Plusieurs médias ont relevé que l'ex-compagne du député a cumulé au cours des années plusieurs emplois publics.

Le Parquet national financier ouvre une enquête préli­mi­naire des chefs de "détour­nement de fonds publics, abus de confiance et recel", d'après une infor­mation de BFMTV ce mardi 22 novembre.

Cette instruction visera à vérifier le bien-​fondé des éléments parus dans la presse relatifs aux diffé­rents emplois publics de Caroline Magne, ex-​compagne du député des Alpes-​Maritimes Eric Ciotti. 

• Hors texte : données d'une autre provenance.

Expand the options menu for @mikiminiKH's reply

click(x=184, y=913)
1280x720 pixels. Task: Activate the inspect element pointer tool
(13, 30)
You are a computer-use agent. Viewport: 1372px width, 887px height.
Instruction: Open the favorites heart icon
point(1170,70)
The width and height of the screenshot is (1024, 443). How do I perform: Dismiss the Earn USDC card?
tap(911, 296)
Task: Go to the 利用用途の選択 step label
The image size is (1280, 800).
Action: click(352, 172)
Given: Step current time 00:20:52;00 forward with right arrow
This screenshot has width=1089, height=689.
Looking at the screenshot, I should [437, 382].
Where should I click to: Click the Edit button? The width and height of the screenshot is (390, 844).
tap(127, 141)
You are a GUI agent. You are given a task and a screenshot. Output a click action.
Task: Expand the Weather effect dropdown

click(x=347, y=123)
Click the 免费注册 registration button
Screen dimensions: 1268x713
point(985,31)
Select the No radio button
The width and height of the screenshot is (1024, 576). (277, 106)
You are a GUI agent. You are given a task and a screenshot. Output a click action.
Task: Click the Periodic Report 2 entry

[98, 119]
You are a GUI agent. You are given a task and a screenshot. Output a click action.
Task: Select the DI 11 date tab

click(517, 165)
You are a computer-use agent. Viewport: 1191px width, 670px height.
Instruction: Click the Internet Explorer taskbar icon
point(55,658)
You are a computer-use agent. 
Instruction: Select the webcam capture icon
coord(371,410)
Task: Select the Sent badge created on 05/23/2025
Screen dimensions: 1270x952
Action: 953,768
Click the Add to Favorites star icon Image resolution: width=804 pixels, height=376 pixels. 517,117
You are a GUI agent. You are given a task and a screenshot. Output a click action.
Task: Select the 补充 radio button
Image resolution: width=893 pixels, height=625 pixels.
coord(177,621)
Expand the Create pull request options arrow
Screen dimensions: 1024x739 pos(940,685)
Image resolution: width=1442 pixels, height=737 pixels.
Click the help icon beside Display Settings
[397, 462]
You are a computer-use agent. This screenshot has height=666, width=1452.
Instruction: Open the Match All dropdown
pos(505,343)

Mercredi 16 novembre, le Canard enchaîné faisait sensation avec sa brève "Eric Ciotti avait aussi sa Penelope" dans lequel il détaillait les diffé­rents postes occupés par Caroline Magne, de colla­bo­ra­trice parle­men­taire à cheffe de cabinet. 

Le journal mettait en doute, avec des tournures ironiques, la réalité de certaines de ces fonctions. 

Hier, lundi 21 novembre, Libération révélait les salaires qu'elle a pu toucher. 

A l’Assemblée nationale, elle aurait bénéficié de "20.000 euros par an pour 5,5 heures par semaine" repré­sentant… "huit fois le smic horaire".

Ce qui se cumulait avec d'autres revenus, frôlant au total les 100.000 par an, grâce à la mairie de Nice ou au Conseil dépar­te­mental des Alpes-​Maritimes, dirigés par Christian Estrosi.

Caroline Magne a reconnu dans Libération qu'elle n'avait pas toujours demandé d'autorisation pour pouvoir cumuler ces occupations.

Après la publi­cation de ces infor­ma­tions dans la presse, Eric Ciotti, candidat à l'élection à la prési­dence du parti LR, s’estimait "bassement attaqué".